No, state borders are not immoral. Borders define a country’s domain, where the authority of the leaders stretches to. What happens inside the borders may be immoral, but not the borders themselves. Borders help people to identify with others like themselves, with people who share the same culture, beliefs, and language. They promote nationalism and patriotism. People are loyal to their country (defined by borders) and the government that rules within the borders. And as MacIntyre states patriotism keeps us dedicated to a society and in line, morally. We don’t go off into a State of Nature and do what we like to protect ourselves. Borders define an area that we are loyal to and thus, want to work to promote the best for that nation as well as an area that should protect our rights and freedoms.

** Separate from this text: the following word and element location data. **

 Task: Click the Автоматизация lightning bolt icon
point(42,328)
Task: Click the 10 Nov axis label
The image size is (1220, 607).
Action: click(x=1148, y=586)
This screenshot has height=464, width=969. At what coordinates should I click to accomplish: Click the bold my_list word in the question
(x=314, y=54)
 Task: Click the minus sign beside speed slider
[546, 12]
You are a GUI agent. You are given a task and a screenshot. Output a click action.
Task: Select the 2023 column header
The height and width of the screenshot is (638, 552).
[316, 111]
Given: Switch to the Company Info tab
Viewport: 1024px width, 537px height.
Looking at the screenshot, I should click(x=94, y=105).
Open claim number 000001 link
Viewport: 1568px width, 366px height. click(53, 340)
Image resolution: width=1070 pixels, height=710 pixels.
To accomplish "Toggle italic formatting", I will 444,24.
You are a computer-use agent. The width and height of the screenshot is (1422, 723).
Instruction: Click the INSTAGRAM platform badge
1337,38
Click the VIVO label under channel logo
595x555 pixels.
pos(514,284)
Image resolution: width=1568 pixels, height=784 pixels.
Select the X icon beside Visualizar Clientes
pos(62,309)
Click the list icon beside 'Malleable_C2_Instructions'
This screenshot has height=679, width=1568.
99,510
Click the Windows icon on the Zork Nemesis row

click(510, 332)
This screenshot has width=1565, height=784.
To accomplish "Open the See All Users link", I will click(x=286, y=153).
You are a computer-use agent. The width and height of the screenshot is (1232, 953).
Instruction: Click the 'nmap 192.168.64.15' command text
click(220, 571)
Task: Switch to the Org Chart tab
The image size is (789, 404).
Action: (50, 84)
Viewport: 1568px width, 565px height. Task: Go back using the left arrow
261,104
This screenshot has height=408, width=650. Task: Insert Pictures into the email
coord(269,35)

Borders can appear to be immoral on the surface by being closed to immigrants. However, now-a-days states don’t just close off borders for the sake of having a closed nation. A state decides to turn away, deport, limit the number of immigrants because they threaten the system, not because the immigrants are violent, but because there are too many of them or they don’t appear to be contributors to society. The immigrants get in the way of the state trying to protect and provide for their own citizens. It would be immoral to not respect the rights of the citizens.
Greece has this problem as it is seen as the door to the EU from the Middle East and Northern Africa. Greece is flooded by refugees, mainly, who don’t contribute to the economy. Especially, with the recent economic situation in Greece that doesn’t appear to be bettering, Greece can’t afford the immigrants. The culture in Greece is very open and their policies reflect that as the immigrants can have access to the social programs offered; but, with the increase in the number of immigrants the little money devoted for welfare programs doesn’t go as far and Greek citizens are being deprived of the rights that their government promised them. This is exactly the welfare problem that Abizadeh discusses.
Another example of one of the liberal arguments for closed borders Abizadeh presents is the protection of culture with immigration. This can been seen better in Brussels, Belgium, where the population is significantly from the middle east, where the culture is very different from the Dutch/French mixed culture in Belgium. In some areas, there can’t not be bakeries because they don’t coincide with the Middle Eastern cultural food laws. It makes sense for the Belgian government to limit immigrants because they are destroying the native culture.